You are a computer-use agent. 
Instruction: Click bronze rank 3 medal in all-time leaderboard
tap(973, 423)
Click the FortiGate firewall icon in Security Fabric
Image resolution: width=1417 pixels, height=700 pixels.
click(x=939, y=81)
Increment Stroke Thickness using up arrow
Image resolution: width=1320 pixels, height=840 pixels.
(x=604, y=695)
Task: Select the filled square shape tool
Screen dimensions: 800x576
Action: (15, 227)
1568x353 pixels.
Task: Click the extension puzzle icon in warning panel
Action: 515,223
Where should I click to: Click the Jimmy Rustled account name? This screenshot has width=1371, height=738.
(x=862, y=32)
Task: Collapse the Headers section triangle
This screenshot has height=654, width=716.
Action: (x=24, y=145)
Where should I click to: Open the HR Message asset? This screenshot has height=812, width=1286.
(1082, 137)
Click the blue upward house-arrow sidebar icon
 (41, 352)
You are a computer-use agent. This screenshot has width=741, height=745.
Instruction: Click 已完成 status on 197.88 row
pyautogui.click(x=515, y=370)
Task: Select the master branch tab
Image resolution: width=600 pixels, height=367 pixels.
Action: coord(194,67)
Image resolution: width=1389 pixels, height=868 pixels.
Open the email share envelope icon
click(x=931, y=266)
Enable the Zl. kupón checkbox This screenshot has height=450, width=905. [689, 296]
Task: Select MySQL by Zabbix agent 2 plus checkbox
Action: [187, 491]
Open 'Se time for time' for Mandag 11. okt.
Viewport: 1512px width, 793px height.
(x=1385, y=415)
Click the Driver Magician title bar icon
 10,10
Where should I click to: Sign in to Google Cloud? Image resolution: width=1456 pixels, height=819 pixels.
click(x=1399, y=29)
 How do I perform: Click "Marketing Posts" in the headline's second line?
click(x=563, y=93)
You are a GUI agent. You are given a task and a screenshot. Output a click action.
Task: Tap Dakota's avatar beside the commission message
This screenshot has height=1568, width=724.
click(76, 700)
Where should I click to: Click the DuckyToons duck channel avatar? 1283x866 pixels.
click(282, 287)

• **Short exercise**
Update the records by replacing every "Where should I click to:" with "Where do I click to:", leaving everything else unchanged.

• **Right answer**
You are a computer-use agent. 
Instruction: Click bronze rank 3 medal in all-time leaderboard
tap(973, 423)
Click the FortiGate firewall icon in Security Fabric
Image resolution: width=1417 pixels, height=700 pixels.
click(x=939, y=81)
Increment Stroke Thickness using up arrow
Image resolution: width=1320 pixels, height=840 pixels.
(x=604, y=695)
Task: Select the filled square shape tool
Screen dimensions: 800x576
Action: (15, 227)
1568x353 pixels.
Task: Click the extension puzzle icon in warning panel
Action: 515,223
Where do I click to: Click the Jimmy Rustled account name? This screenshot has width=1371, height=738.
(x=862, y=32)
Task: Collapse the Headers section triangle
This screenshot has height=654, width=716.
Action: (x=24, y=145)
Where do I click to: Open the HR Message asset? This screenshot has height=812, width=1286.
(1082, 137)
Click the blue upward house-arrow sidebar icon
 (41, 352)
You are a computer-use agent. This screenshot has width=741, height=745.
Instruction: Click 已完成 status on 197.88 row
pyautogui.click(x=515, y=370)
Task: Select the master branch tab
Image resolution: width=600 pixels, height=367 pixels.
Action: coord(194,67)
Image resolution: width=1389 pixels, height=868 pixels.
Open the email share envelope icon
click(x=931, y=266)
Enable the Zl. kupón checkbox This screenshot has height=450, width=905. [689, 296]
Task: Select MySQL by Zabbix agent 2 plus checkbox
Action: [187, 491]
Open 'Se time for time' for Mandag 11. okt.
Viewport: 1512px width, 793px height.
(x=1385, y=415)
Click the Driver Magician title bar icon
 10,10
Where do I click to: Sign in to Google Cloud? Image resolution: width=1456 pixels, height=819 pixels.
click(x=1399, y=29)
 How do I perform: Click "Marketing Posts" in the headline's second line?
click(x=563, y=93)
You are a GUI agent. You are given a task and a screenshot. Output a click action.
Task: Tap Dakota's avatar beside the commission message
This screenshot has height=1568, width=724.
click(76, 700)
Where do I click to: Click the DuckyToons duck channel avatar? 1283x866 pixels.
click(282, 287)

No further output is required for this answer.